==== DATASET EXTRACT ====

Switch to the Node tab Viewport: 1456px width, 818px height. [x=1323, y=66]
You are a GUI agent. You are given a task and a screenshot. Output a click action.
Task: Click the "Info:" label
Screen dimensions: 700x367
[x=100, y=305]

====

◆ ASSIGNED TASK ◆
Quote the data above in full, changing nothing.

◆ ANSWER BELOW ◆
Switch to the Node tab Viewport: 1456px width, 818px height. [x=1323, y=66]
You are a GUI agent. You are given a task and a screenshot. Output a click action.
Task: Click the "Info:" label
Screen dimensions: 700x367
[x=100, y=305]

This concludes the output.